Mathematical Derivation

The paper derives that the output probabilities $P_\theta(w|x)$ can be expressed log-linearly with respect to the output embeddings $E^{(o)}$ . Using a $\mathrm{softmax}$ function in the LM head, the probability distribution for token $w$ at embedding $E^{(o)}$ is approximated as:

$-\log \alpha_{w,\mathcal{D}, \theta} \approx A_{\mathcal{D}} \cdot E_w^{(o)} + B_{\mathcal{D}}.$

Here, $A_{\mathcal{D}}$ and $B_{\mathcal{D}}$ are empirical constants derived through multiple linear regression (MLR). This theoretical underpinning is validated by empirical evidence showing robust log-linear relationships across various LMs like GPT-2 and GPT-J.

Figure 1: The PCA result of the output embedding parameters of GPT2. Colors refer to the ranking percentile of the averaged output token probability. Output embeddings encode the probabilities linearly.

Implementation of Token Probability Editing

To demonstrate the utility of the log-linear encoding, the authors propose an algorithm to edit token probabilities by altering specific dimensions in the output embeddings.

Editing Algorithm

The algorithm, grounded in MLR results, applies a vectorized approach to modify embedding dimensions based on their correlation strength with token probabilities. The editing process involves:

Calculating averaged token probabilities over a detection dataset.
Performing MLR to ascertain the contribution of each dimension.
Allocating editing weights and updating embeddings to achieve desired probability scales.

This method enables precise adjustments of output probabilities, allowing for controlled scaling up to 20x without significant disruption of the model's prediction process.

Figure 2: The MLR results on GPT2 and GPT-J.

Dimensionality Reduction in Output Embeddings

The paper finds that more than 30% of the output embedding dimensions can be pruned without degrading model performance significantly. This revelation stems from the observation that many dimensions exhibit weak correlations with output probabilities.

Methodology and Results

Utilizing MLR slope metrics, dimensions are ranked by their contribution to output encoding. The least impactful dimensions can be zeroed out, facilitating parameter reduction and contributing to model sparsity.

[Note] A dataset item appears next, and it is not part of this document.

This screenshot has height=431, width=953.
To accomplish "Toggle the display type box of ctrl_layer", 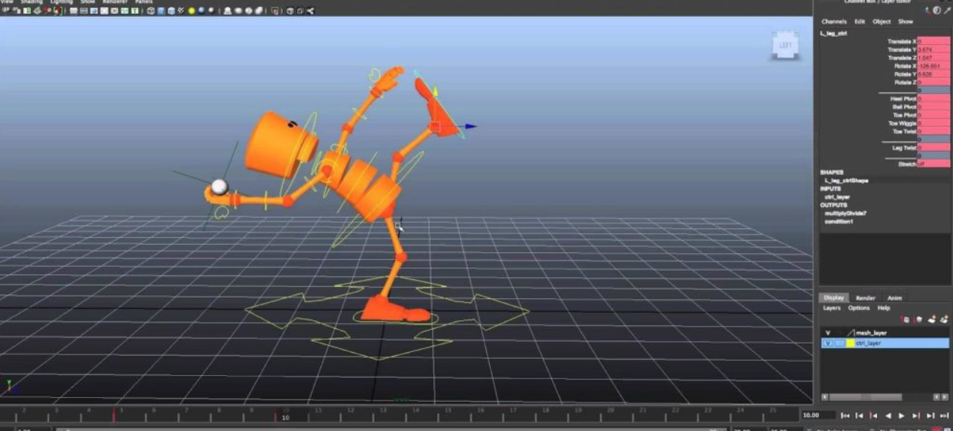I will pos(839,344).
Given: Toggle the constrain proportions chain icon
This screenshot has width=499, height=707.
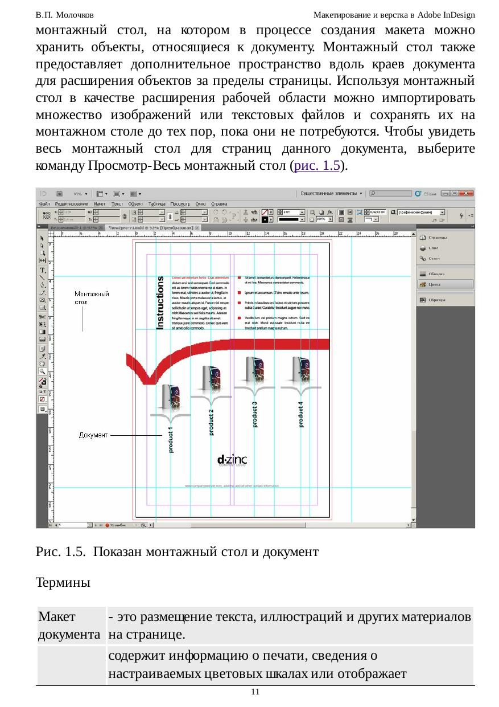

Figure 3: Only a few dimensions of output embedding are strongly correlated to the output probabilities.

Training Dynamics and Frequency Encoding

The paper also explores how LLMs encode the frequency of tokens from the training corpus. It highlights that LMs capture frequency information earlier in the training process than previously understood.

Early Encoding of Frequency Information

Using the Pythia suite, the paper shows that the log-linear relation appears early in the training stage, indicating an intrinsic model capacity to align learned embeddings with corpus token frequencies even before global parameter convergence is observed.

Figure 4: The training dynamics of Pythia illustrating MLR goodness.

Conclusion

The research provides valuable insights into the function and optimization of output embeddings in LLMs, demonstrating both theoretical and practical implications. The findings enable more efficient model editing and pruning techniques, potentially leading to reduced model sizes without compromising performance. This enhances our understanding of LMs' internal workings and could guide future advancements in AI model efficiency and interpretability.